“As necessidades são infinitas, mas a disponibilidade de recursos é finita”, disse o Controlador Geral do RN, Anselmo Carvalho, durante a audiência pública que aconteceu na trade de ontem, na Assembleia Legislativa, para discutir o OGE 2013 e a situação financeira do Estado. Ele afirmou que ao elaborar a peça orçamentária, o governo levou em conta a execução que ocorreu até o primeiro semestre deste ano, com valores corrigidos pela inflação do período, permitindo a projeção para 2013.
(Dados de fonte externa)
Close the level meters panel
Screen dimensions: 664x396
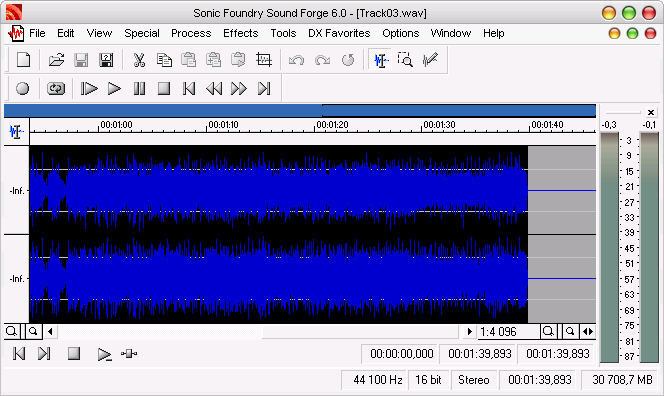point(651,113)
Anselmo Carvalho disse que, entre outras dificuldades, a folha de pagamento de 2012 deve fechar o ano com R$ 500 milhões a mais que a do ano anterior “Nunca vai ser possível satisfazer todas as necessidades dos poderes e órgãos, mesmo de ampla legitimidade”, reconheceu.
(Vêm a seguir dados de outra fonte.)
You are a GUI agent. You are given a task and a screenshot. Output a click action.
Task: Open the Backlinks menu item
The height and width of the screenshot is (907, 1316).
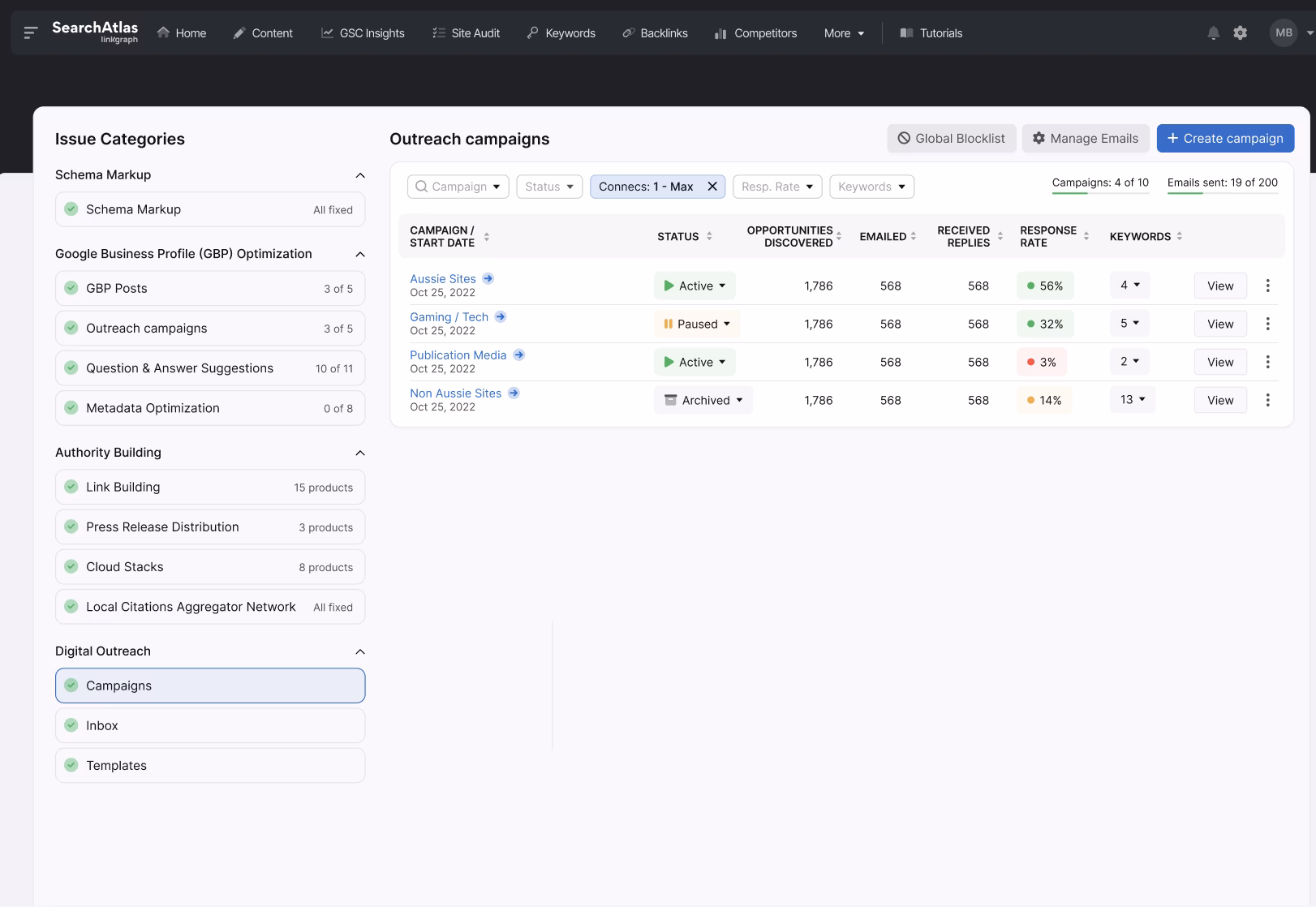click(x=655, y=33)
O deputado Fernando Mineiro, propositor da audiência, se disse preocupado com as reduções em áreas como o turismo, assistência social, reforma e regularização fundiária e sugeriu que no próximo ano, o governo, antes de remeter o orçamento à Casa, realize um debate prévio com a sociedade e as instituições: “Vamos esperar que a gente mude a cultura de discutir orçamento de maneira fechada sem poder avançar e definir melhor as prioridades”, concluiu.

O debate contou com a presença dos integrantes da Comissão de Finanças e Fiscalização da ALRN (CFF), que analisa o orçamento e cujo relator é o deputado José Dias (PMDB): o presidente da CFF, Tomba Farias (PSB) e o deputado Hermano Morais (PMDB). Além deles, outros deputados participaram do debate, George Soares (PR) e Fábio Dantas (PHS).